La inesperada verdad sobre los animales, Lucy Cooke, p. 348
En 1924 el Instituto Pasteur de París
escribió al científico ruso para darle una buena noticia: sería «posible y
deseable» que llevara a cabo sus experimentos en la colonia de chimpancés que
acababan de establecer en África Occidental. El emblemático centro de
investigación había creado algo del gusto de los lunáticos científicos rusos.
De hecho, por entonces ya apoyaban a Serge Voronoff, que también estaba
haciendo avances no menos extravagantes en la ciencia de los chimpancés,
afirmando que había descubierto la fuente de la juventud injertando porciones
de testículo de chimpancé en el escroto de un anciano. Se le había ocurrido
aquella imaginativa “terapia de rejuvenecimiento” tras observar a los eunucos y
someterse a sí mismo a algunos experimentos de naturaleza manifiestamente poco
envidiable, entre los que se incluían inyectarse en sus propios testículos un
cóctel de gónadas de conejillo de Indias y de perro trituradas
La fórmula -afortunadamente cara-
de Voronoff para ampliar la vida humana hasta los ciento cuarenta años
consistía en coser a mano trocitos de “glándula de mono” utilizando un finísimo
hilo de seda. Aunque él insistía en que «el injerto no es en absoluto un
remedio afrodisiaco, sino que actúa en todo el organismo estimulando su
actividad», corría el rumor de que podía restaurar el debilitado impulso sexual
del millonario que pudiera pagarlo,
además de su memoria y su visión. Fuera como fuese, aquello bastó para
garantizar que la clínica de Voronoff nunca estuviera vacía. Cientos de hombres
se inscribieron para someterse al tratamiento, entre ellos Sigmund Freud, quien,
tras haberse revelado incapaz de encontrar los testículos de la anguila, era
evidente que ahora no temía experimentar con los suyos propios.

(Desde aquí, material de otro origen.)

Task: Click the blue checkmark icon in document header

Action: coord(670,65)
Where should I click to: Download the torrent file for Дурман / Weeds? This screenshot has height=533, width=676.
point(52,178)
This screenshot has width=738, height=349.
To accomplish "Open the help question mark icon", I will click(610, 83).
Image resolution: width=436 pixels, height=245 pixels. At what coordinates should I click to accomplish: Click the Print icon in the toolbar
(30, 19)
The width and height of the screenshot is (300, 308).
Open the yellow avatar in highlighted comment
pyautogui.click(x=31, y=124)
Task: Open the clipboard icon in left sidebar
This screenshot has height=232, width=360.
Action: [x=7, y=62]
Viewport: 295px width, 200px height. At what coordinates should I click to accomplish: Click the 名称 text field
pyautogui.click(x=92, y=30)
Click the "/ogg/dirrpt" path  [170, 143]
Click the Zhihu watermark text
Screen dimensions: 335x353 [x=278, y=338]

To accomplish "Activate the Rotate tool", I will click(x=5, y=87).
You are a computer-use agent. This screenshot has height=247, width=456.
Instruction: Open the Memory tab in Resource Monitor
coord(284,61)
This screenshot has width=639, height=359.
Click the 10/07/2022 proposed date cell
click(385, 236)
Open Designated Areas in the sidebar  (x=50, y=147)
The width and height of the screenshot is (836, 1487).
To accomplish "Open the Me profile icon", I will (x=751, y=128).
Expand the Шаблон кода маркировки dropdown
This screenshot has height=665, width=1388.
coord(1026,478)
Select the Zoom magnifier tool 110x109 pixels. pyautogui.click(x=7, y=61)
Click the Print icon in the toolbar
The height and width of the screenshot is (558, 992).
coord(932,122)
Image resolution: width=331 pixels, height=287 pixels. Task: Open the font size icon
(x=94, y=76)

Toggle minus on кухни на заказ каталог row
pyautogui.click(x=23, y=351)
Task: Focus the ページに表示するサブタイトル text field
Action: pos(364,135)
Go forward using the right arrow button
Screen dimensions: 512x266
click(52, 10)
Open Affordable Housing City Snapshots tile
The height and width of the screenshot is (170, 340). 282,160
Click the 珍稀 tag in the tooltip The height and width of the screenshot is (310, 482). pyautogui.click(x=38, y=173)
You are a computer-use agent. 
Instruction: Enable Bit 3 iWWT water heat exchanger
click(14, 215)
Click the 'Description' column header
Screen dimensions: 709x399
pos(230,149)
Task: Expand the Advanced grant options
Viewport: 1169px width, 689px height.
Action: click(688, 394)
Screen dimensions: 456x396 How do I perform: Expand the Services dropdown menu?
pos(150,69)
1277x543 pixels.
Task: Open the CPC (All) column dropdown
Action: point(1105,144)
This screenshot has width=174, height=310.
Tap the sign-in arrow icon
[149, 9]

Hasta el mismo Ivanov necesitaba
la magia de las glándulas de mono de Voronoff. El Instituto Pasteur le había
ofrecido instalaciones, pero no fondos, y ahora, peligrosamente falto de presupuesto,
su proyecto del humancé se estaba viniendo abajo. De modo que en uno de sus
viajes a África se detuvo en París para colaborar con Voronoff. Ambos saltaron
a los titulares después de trasplantar el ovario de una mujer a una hembra de chimpancé
llamada Nora e intentar inseminarla con esperma humano. Pero la hembra no
concibió ningún humancé. Voronoff decidió atenerse a su lucrativa labor
cotidiana de trucar testículos de millonarios, e Ivanov se fue a la Guinea
Francesa con el único apoyo de su hijo, que era estudiante de medicina.